In Third World countries like the Philippines, unequal U.S. foreign policies and trade agreements, along with the plunder of natural resources by foreign corporations, continue to dislocate Filipinos and force them to leave the country and seek work elsewhere. To add insult to injury, the government, ruled by Benigno Cojuanco Aquino III, increase the suffering and exploitation of the people by conspiring and colluding with big foreign corporations. The cost of basic commodities continue to rise, nothing is being done to solve the unemployment problem, and evictions and demolitions occur more frequently than ever. Those who migrate out of the country in search of better conditions also often fall prey to predatory agencies, as with the experience of human trafficking survivors dubbed the Florida 15 who are currently fighting against wage theft and several other labor violations committed against them.

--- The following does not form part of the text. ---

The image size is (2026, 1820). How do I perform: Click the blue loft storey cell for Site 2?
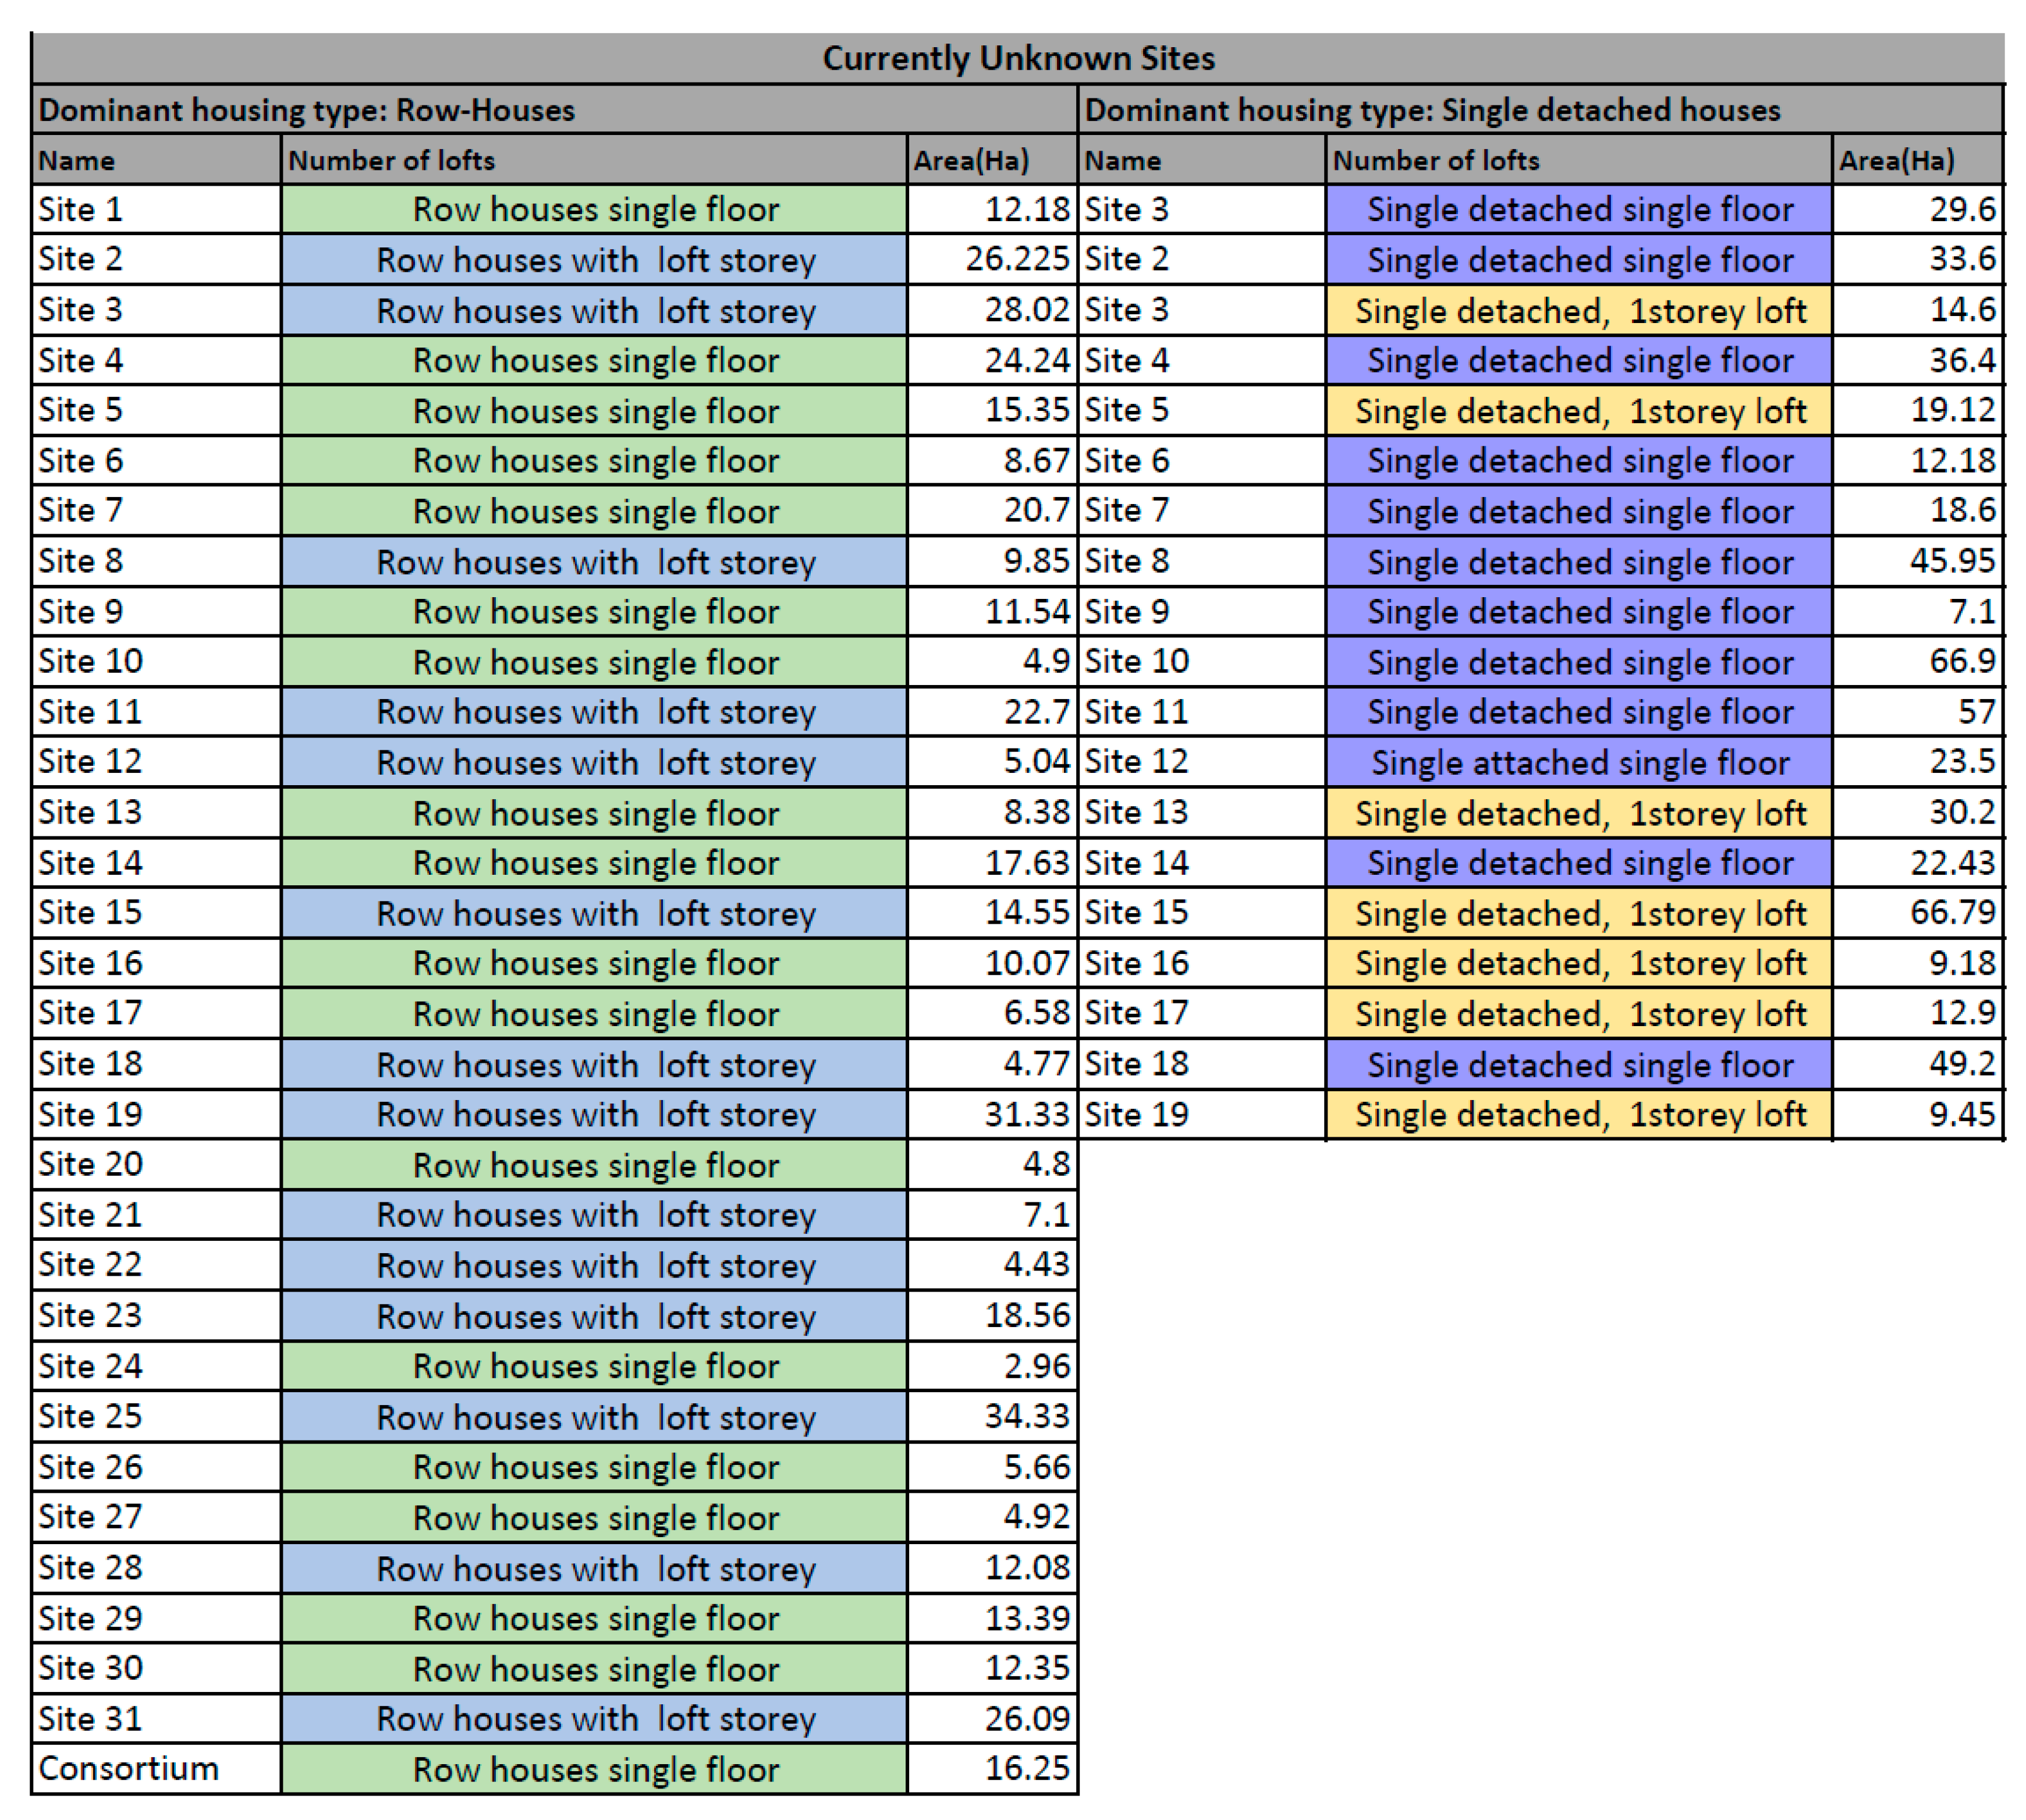[x=594, y=260]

“People all over the world are experiencing the heightening contradictions of a global economic crisis brought upon by U.S. imperialism. The the momentum to unite with people across the world is only increasing, and it is again timely and necessary to gather the strength of women to take part in the growing people’s movement against exploitation, plunder, and hardship,” says Raquel Redondiez, Chairperson GABRIELA-USA. “We celebrate the courageous, fighting spirit of women in the Philippines and the U.S., marching with the rest of the world for justice.”
In honor of the National Women’s Day of Protest in the Philippines, GABRIELA-USA sponsors the following activities:
New York City, NY
On October 25th, Filipinas for Rights and Empowerment hosted a Domestic Violence Training, attended by participants from New York, California, and Australia to craft a community response to violence against women, and connecting larger societal issues to its effects on women.
San Francisco, CA
On October 26th, members of Babae linked arms with several other organizations and individuals to show solidarity with the OccupySF encampment, to fight against San Francisco Police Department’s plans to raid the encampment. After hours of direct action well into 4:00 am, efforts were successful in preventing a raid.
Seattle, WA
Pinay sa Seattle will be celebrating its 5-year anniversary on Friday Oct. 28th with a membership dinner and will be conducting a Philippine-U.S. Migration workshop at the FASA (Filipino American Student Alliance) Conference on Saturday Oct. 29th.
Los Angeles, CA
On Friday, October 28, SiGAw will be launching the 1st session of a monthly discussion group called Pinay Stories, where women can dialogue about issues that they face.